3. Members of the nudibranch sea slug family scavenge both color and toxins from their prey. Among the family are some of the most brightly colored denizens of the ocean – and that’s saying a lot for since nudibranchs make their home in the kaleidoscopic world of coral reefs. These slugs dine on other invertebrates like baby jellyfish, coral polyps, anenomes, and even other sea slugs. Nudibranchs can sequester pigments from their prey and then display them on their own skin, creating a colorful pattern well matched to their environment. Among the brilliant background of a coral reef, the nudibranchs’ rainbow hues are the perfect camouflage.
Considering the fact that many nudibranchs can also recycle more active defense mechanisms, their bright skin is also warning to predators. Nudibranchs that feed on jellyfish can steal their prey’s special stinging cells (nematocysts). The nematocysts travel harmlessly through the slug’s digestive tract and are transported to their back, where the nematocysts begin their new life as a slug defense mechanism. And like poisonous dart frogs, certain nudibranchs concentrate toxins from the sponges they eat to make their own poisonous brew.

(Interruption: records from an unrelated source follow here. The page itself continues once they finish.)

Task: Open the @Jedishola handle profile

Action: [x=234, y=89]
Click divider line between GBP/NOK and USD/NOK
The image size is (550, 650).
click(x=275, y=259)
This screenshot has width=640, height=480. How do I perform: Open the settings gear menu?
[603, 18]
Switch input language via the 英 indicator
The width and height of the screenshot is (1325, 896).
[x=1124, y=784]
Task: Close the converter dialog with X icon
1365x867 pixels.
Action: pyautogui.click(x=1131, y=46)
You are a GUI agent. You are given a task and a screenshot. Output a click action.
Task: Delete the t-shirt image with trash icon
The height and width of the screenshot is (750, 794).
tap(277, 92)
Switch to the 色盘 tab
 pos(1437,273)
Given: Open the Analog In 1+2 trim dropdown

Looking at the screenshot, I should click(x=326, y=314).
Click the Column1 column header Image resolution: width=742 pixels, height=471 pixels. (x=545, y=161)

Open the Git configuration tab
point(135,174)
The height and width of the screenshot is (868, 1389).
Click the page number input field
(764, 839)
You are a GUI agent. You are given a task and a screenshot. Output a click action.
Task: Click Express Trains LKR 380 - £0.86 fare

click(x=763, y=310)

4. Aequorea victoria jellyfish, like many other bioluminescent animals, glow a soft fluorescent blue and green thanks to a chemical cascade taking place inside their clear flesh. This species of jellyfish holds a special place in the hearts of many biologists, who use the jelly’s green fluorescent protein (GFP) in everything from imaging to genetic engineering. In fact, the discovery and development of GFP as a tool won several scientists a Nobel Prize in 2008.
For all the glory given to GFP, it’s not actually the piece of the cascade that supplies the jellyfish their glow. GFP simply takes the light from another molecule, coelenterazine, and shifts it from blue to green. Coelenterazine is a type of luciferin, a light-emitting molecule. During the light-producing chemical cascade, coelenterazine is energized to an excited state by the enzyme luciferase. Coelenterazine then returns to an unexcited state by releasing energy in the form of light.
Scientists in the lab have to externally supply coelenterazine to their specimens for them to glow; as it turns out, the A. victoria jellies have to import coelenterazine as well. A. victoria at the Monterey Bay aquarium slowly lost their ability to glow, but when the jellies were fed a diet of bioluminescent plankton, they lit right back up. The luciferase enzyme part of the bioluminescence cascade is coded into the jellyfishes’ DNA. However, they need to scavenge the actual light source from already glowing prey – like having to steal a bulb from a neighbor every time you wanted to turn on your lamp.